Gunda remains close to its protagonist, the camera practically right next to her and her piglets as they all move as one body throughout the confines of the barn and then venture out into the farm. Along the way, the omnipresent camera, while tracking her movements, also tracks that of a trio of chickens recently let out of a coop, and focuses on one who is missing a leg. Then the camera tracks Gunda who has approached what seems to be a cow farm. One majestic shot gives these animals a sense of grandiosity only afforded to scenes of horses during a stampede. To see a group of cows emerge and tear through the fields into the woods, sometimes skipping, as their bells clang, is truly an epic experience.

But then, Kossalovskiy’s camera does what little movies do: focus on not just the animal in question but on their faces. While it is possible that some people may wonder what is the purpose for this, it gave me a sense of identification if you will. Watching an animal who seems to be alert, watching me, as it continues to move about, is a bit unsettling, particularly when you realize later where Gunda is headed, and how complicit you are in its own thread.

It slowly becomes apparent that because Gunda transpires within the confines of a farm that these animals, as cute as they are, are completely under the control of their unseen humans. This becomes clear when Gunda herself while venturing a bit too far from her home, comes across an electric fence, We don’t see it; she doesn’t, either, and her squeal of surprise and pain is piercing.

The reality of these animals couldn’t be more present when focusing on the piglets, a thing which Kossalovskiy’s camera does, and often. At first, the suspense hinges on their mother’s enormous body. The babies are so small, so fragile, that one slight movement from her could mean the difference between life and death. Every time the camera, after cavorting with the chickens and cows, returns to Gunda and her babies, they seem to have grown. First, it looks like a week, then months. Suddenly, they have what seem to be personalities all their own. A scene in which two piglets taste the rain with their mouths is something out of magic. I couldn’t get it out of my head for a while.

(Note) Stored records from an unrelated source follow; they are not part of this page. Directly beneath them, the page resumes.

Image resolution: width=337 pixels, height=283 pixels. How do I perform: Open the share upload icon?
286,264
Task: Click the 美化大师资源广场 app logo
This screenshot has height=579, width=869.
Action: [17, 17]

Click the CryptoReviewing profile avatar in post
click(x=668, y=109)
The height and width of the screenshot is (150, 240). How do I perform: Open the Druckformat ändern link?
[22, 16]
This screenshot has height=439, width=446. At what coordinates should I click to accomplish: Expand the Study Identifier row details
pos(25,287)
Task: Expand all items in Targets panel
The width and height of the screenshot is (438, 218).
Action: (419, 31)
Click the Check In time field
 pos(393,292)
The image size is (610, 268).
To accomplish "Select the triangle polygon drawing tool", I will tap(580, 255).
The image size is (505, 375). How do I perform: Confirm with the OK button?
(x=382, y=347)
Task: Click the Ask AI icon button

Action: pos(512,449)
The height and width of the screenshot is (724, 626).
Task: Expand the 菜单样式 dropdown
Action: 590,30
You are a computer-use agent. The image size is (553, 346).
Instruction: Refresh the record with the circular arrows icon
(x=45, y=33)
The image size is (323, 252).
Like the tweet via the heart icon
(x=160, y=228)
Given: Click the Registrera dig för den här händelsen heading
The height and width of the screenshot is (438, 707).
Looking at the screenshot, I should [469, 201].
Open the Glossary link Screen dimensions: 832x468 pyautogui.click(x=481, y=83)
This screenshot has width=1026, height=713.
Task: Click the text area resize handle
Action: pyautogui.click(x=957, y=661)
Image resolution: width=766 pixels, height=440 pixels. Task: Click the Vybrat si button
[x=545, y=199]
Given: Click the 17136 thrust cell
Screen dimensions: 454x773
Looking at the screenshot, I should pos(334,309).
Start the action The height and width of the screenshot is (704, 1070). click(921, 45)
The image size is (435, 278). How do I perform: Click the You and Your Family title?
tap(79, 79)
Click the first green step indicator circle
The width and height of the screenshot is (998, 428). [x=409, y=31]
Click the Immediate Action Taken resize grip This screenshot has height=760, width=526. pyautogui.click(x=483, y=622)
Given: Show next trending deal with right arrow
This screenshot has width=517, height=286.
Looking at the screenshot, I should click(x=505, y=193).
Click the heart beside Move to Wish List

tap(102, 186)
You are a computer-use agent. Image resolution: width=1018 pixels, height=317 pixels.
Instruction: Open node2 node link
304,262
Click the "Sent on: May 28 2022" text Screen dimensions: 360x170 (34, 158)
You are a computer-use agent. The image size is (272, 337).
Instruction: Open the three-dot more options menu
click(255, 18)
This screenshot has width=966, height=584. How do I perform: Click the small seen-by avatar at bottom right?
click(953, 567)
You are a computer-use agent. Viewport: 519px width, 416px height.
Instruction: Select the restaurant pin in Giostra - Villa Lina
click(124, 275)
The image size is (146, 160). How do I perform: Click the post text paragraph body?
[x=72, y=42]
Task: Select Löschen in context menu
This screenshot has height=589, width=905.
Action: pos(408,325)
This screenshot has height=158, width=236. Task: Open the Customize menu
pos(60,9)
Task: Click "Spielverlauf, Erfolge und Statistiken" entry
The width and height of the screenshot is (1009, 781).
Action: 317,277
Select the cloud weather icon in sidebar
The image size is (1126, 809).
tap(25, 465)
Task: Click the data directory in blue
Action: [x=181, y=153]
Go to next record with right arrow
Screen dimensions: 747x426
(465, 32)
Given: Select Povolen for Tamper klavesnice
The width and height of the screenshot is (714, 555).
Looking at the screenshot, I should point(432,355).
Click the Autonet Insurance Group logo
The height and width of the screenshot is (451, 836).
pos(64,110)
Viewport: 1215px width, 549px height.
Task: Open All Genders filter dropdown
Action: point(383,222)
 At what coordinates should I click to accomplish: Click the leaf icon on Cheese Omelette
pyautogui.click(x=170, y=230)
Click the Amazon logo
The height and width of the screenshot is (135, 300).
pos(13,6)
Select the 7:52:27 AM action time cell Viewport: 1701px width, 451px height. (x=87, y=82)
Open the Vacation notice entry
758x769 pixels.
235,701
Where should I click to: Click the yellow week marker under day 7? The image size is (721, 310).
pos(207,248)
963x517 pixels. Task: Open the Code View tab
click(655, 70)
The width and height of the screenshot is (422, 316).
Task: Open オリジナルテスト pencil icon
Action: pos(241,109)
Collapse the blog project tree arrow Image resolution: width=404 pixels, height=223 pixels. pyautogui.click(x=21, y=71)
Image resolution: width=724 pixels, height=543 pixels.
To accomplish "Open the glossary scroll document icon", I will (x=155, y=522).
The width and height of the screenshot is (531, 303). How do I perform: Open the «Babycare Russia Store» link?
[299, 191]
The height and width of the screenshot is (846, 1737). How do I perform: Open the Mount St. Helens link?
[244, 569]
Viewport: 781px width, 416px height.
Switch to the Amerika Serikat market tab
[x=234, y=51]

Of course, something indescribably awful cracks the serenity of the entire montage, and then I feel the rug being pulled from under my feet. All this time, a false sense of security has been planted within the meandering narrative. The camera, which has stayed so close to both Gunda but especially her little piglets, continues to do just that, now only delivering a growing sense of shock that is more effective from what we never see but hear. Those squeals from the moment of the piglets’ birth now come with terror, while Gunda can only run — yes, run — after the large tractor that has come. It is a gut-wrenching scene and stands right up there with the scene in Bambi.

This is a deceptive documentary. It arrives enfolded in the black and white beauty of pastoral images, slowly draws you into what seems to be the life of a pig, only to disclose the ugly magician at the center. You will not see anything else like it. I don’t think it will change the world, but at least, it has changed me.